EXERCISE PROMPT:
Turn the listing below into a numbered list, starting at the line that contains "You are a GUI" and ending at the end of the listing, with blank lines dropped. Leave the pictures out.

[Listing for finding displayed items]
_ _ _ _ _
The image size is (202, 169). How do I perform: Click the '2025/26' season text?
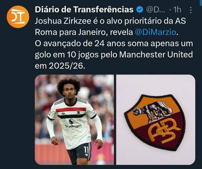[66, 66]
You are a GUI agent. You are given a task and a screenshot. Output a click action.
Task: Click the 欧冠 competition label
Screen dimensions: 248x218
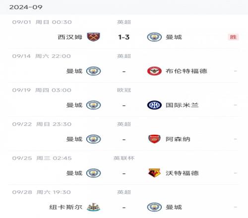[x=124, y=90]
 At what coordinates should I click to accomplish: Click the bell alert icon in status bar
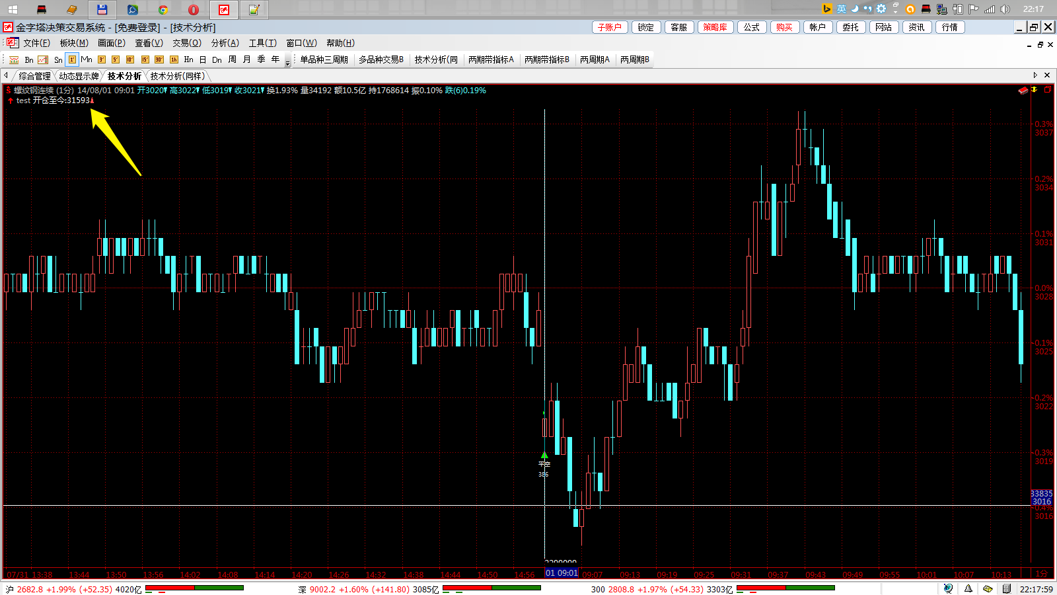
_ _ _ _ _
EXPECTED ANSWER:
1. You are a GUI agent. You are given a task and a screenshot. Output a click action.
2. Task: Click the 欧冠 competition label
3. Screen dimensions: 248x218
4. [x=124, y=90]
5.  At what coordinates should I click to accomplish: Click the bell alert icon in status bar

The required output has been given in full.